The Boucher family welcomed her back as if she had been a child of the house, and saved from death against all hope or probability. They chided her for going into the battle and exposing herself to danger during all those hours. They could not realize that she had meant to carry her warriorship so far, and asked her if it had really been her purpose to go right into the turmoil of the fight, or hadn’t she got swept into it by accident and the rush of the troops? They begged her to be more careful another time. It was good advice, maybe, but it fell upon pretty unfruitful soil.
BEING WORN out with the long fight, we all slept the rest of the afternoon away and two or three hours into the night. Then we got up refreshed, and had supper. As for me, I could have been willing to let the matter of the ghost drop; and the others were of a like mind, no doubt, for they talked diligently of the battle and said nothing of that other thing. And indeed it was fine and stirring to hear the Paladin rehearse his deeds and see him pile his dead, fifteen here, eighteen there, and thirty-five yonder; but this only postponed the trouble; it could not do more. He could not go on forever; when he had carried the bastille by assault and eaten up the garrison there was nothing for it but to stop, unless Catherine Boucher would give him a new start and have it all done over again—as we hoped she would, this time—but she was otherwise minded. As soon as there was a good opening and a fair chance, she brought up her unwelcome subject, and we faced it the best we could.
We followed her and her parents to the haunted room at eleven o’clock, with candles, and also with torches to place in the sockets on the walls. It was a big house, with very thick walls, and this room was in a remote part of it which had been left unoccupied for nobody knew how many years, because of its evil repute.
This was a large room, like a salon, and had a big table in it of enduring oak and well preserved; but the chair were worm-eaten and the tapestry on the walls was rotten and discolored by age. The dusty cobwebs under the ceiling had the look of not having had any business for a century.
Catherine said:
“Tradition says that these ghosts have never been seen—they have merely been heard. It is plain that this room was once larger than it is now, and that the wall at this end was built in some bygone time to make and fence off a narrow room there.
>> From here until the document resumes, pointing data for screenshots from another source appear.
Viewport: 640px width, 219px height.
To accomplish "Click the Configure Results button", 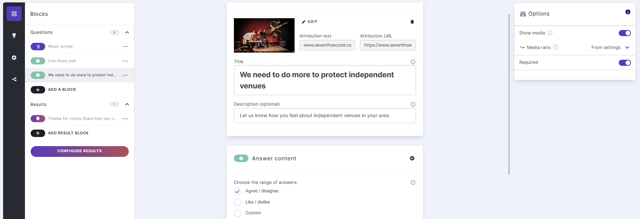I will coord(80,151).
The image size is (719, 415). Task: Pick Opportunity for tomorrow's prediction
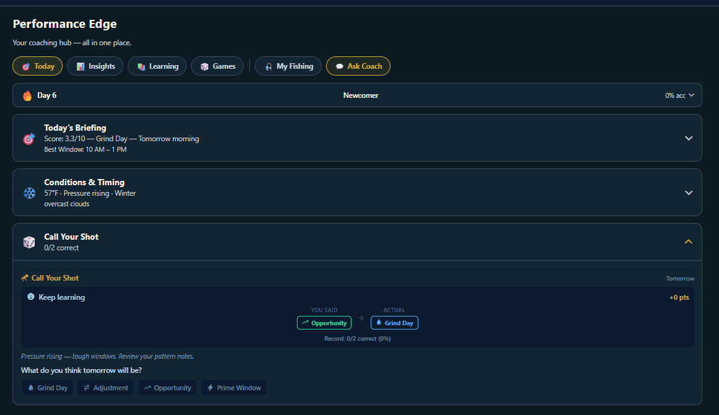click(x=167, y=388)
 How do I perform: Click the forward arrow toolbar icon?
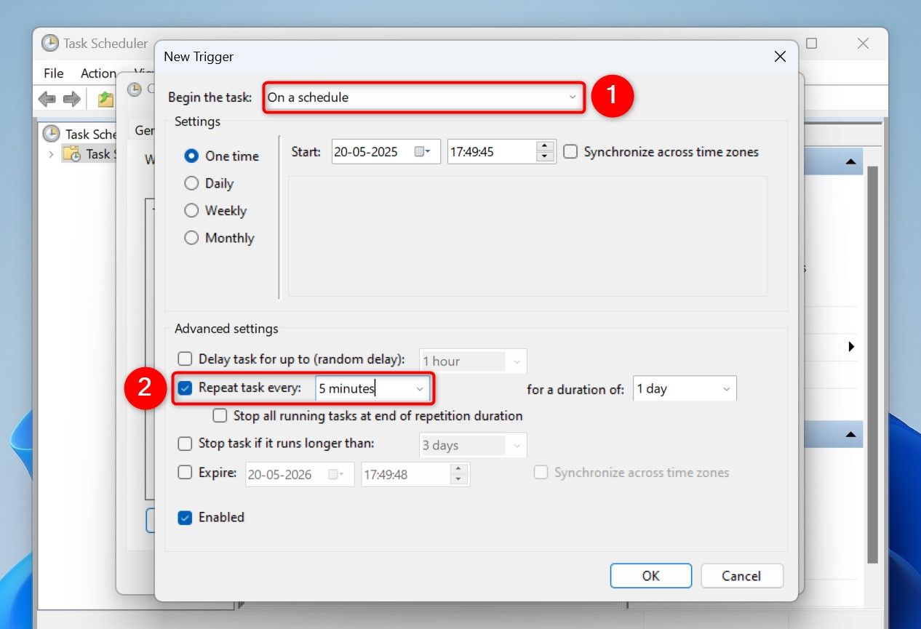click(x=71, y=99)
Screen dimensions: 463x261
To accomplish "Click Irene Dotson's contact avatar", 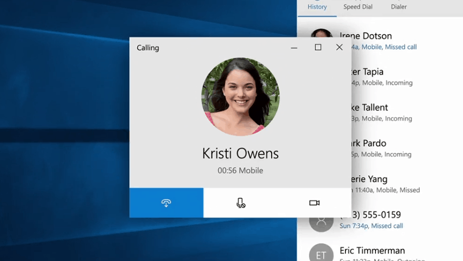I will click(x=321, y=34).
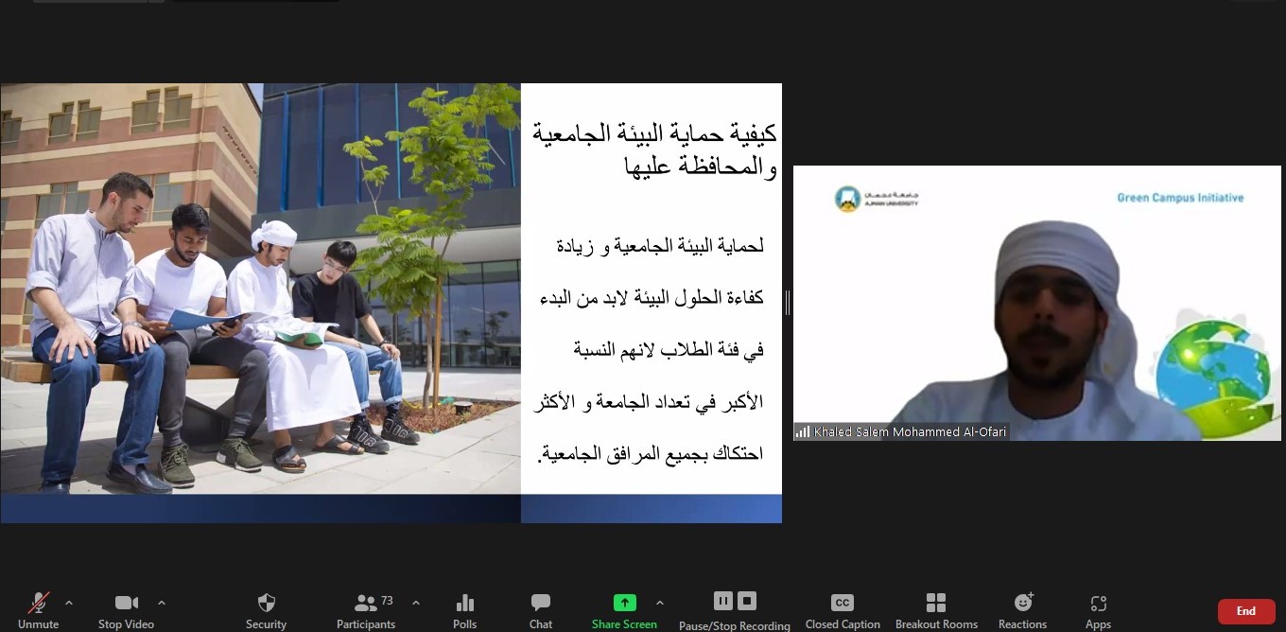Click the red End meeting button
The height and width of the screenshot is (632, 1286).
(x=1245, y=611)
There is no communication anywhere with that narrow room, and if it exists—and of that there is no reasonable doubt—it has no light and no air, but is an absolute dungeon. Wait where you are, and take note of what happens.”
That was all. Then she and her parents left us. When their footfalls had died out in the distance down the empty stone corridors an uncanny silence and solemnity ensued which was dismaler to me than the mute march past the bastilles. We sat looking vacantly at each other, and it was easy to see that no one there was comfortable. The longer we sat so, the more deadly still that stillness got to be; and when the wind began to moan around the house presently, it made me sick and miserable, and I wished I had been brave enough to be a coward this time, for indeed it is no proper shame to be afraid of ghosts, seeing how helpless the living are in their hands. And then these ghosts were invisible, which made the matter the worse, as it seemed to me. They might be in the room with us at that moment—we could not know. I felt airy touches on my shoulders and my hair, and I shrank from them and cringed, and was not ashamed to show this fear, for I saw the others doing the like, and knew that they were feeling those faint contacts too. As this went on—oh, eternities it seemed, the time dragged so drearily—all those faces became as wax, and I seemed sitting with a congress of the dead.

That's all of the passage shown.